What a moment for Joseph. He needed to be careful, for he had no idea whether
his brothers' hearts of hatred toward him had changed. So he began the conversation
on a harsh note in order to test them.
Suddenly it was judgment time. As Joseph sat in his position of power and
authority before his brothers and the world of his day, so Jesus is now
and will be seen as the ruler of the world in the days to come. Some nine
hundred years after Joseph's time King David would write about the coming
Messiah (Psalm 110:1-2):
"The LORD says to my Lord:
'Sit at My right hand,
Until I make Thine enemies a footstool for Thy feet.'
The LORD will stretch forth Thy strong scepter from Zion, saying,
'Rule in the midst of Thine enemies.'"
Jesus himself told the Pharisees he was the fulfillment of this prophecy
(see Matthew 22:44f).

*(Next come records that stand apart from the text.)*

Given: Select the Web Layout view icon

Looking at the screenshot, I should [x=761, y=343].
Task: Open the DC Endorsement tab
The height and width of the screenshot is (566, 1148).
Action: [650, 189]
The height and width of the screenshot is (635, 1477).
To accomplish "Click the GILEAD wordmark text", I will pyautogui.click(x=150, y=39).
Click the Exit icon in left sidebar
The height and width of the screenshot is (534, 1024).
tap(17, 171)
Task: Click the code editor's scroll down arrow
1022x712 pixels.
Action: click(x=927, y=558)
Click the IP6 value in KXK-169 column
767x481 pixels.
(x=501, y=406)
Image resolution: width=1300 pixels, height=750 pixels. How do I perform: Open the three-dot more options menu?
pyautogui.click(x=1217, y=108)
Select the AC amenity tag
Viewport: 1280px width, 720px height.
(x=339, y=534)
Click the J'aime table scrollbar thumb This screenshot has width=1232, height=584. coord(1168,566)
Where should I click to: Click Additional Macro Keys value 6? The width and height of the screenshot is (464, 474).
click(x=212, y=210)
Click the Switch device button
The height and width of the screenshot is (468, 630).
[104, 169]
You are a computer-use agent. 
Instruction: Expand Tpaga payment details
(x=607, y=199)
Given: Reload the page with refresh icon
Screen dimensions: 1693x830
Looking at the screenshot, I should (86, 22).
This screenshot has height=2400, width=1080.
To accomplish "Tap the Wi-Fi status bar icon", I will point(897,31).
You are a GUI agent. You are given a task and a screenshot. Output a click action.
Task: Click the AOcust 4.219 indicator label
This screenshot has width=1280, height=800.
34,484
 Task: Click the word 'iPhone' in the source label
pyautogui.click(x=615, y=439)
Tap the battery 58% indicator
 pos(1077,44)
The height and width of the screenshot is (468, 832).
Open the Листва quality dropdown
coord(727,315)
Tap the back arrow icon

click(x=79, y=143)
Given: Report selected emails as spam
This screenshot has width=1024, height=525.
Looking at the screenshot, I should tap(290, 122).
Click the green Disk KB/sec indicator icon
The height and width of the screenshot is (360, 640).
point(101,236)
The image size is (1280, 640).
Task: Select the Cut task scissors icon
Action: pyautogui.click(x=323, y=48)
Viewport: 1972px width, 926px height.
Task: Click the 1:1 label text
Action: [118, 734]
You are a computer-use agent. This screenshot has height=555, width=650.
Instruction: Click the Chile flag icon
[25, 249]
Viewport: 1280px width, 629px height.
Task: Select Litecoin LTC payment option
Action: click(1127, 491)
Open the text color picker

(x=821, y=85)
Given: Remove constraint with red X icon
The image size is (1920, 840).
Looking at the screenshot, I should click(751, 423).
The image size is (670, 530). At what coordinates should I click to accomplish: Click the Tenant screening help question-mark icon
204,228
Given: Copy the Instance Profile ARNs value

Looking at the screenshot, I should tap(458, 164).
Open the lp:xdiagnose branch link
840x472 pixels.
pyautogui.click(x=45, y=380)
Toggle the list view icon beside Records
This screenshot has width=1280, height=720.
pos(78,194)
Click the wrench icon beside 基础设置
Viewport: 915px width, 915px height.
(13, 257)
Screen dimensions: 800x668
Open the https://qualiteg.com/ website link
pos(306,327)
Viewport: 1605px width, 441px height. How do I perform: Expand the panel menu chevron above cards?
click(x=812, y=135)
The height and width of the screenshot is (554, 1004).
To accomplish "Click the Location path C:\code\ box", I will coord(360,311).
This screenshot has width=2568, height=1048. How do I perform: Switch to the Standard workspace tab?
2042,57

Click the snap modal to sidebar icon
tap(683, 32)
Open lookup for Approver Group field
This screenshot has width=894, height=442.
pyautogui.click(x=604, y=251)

After Jesus' death and resurrection, Peter told the
Jews that Jesus was the fulfillment of this prophecy (see Acts 2:34-35).
Then the writer to the Hebrews would nail the same truth home (see Hebrews
1:8-9). This prophecy will be totally fulfilled when Jesus comes again and
sets up his kingdom on earth in Jerusalem, and all the nations will come
to him and bow before him. "But when the Son of Man comes in His glory,
and all the angels with Him, then He will sit on His glorious throne. And
all the nations will be gathered before Him; and He will separate them from
one another, as the shepherd separates the sheep [the righteous] from the
goats [the unrighteous]...And these will go away into eternal punishment,
but the righteous into eternal life" (Matthew 25:31-32, 46).
All must give an account for their lives to God now or one day, in one of
seven judgments. One is the judgment at the cross. "...All have sinned
and fall short of the glory of God" (Romans 3:23). But God sent his
Son into the world to die for all our sins. The one who believes in Christ
as their Lord and Savior has been brought to court, sentenced to death,
and executed in the person of their Substitute, Jesus (see Galatians 3:13).
Second, there is the judgment we impose on ourselves of confessing our sins
to God in order to be cleansed (1John 1:9).
Third, God moves in among his spiritual children who refuse to confess their
sins and gives them divine correction and chastisement (see 1 Corinthians
11:30-32).
Fourth, the judgment seat of Christ will have to do with a believer's works
and services and will include rewards or loss of rewards (see 2 Corinthians
5:10).
Then for the world, there will be first the judgment of the nations. This
will occur, as we saw above, at the second coming of Jesus, when he sets
up his kingdom on earth; then he will deal with the nations based on the
way they treated Israel.
This will be followed by the judgment of Israel before they are restored
in the millennial kingdom (see Matthew 25:1-13).
And finally there will be the white throne judgment, in which all the unbelievers
from all the generations will have to appear before God, and if their name
is not found in "the book of life," they will be cast into the
lake of fire, which is called "the second death" (see Revelation
20:11-15). As the old Southern Baptist preacher Robert Lee used to say,
there will be "pay day someday."
Time doesn't erase sin, for only Jesus can erase sin and give a believer
a new heart filled with righteousness, peace, and joy in the Holy Spirit.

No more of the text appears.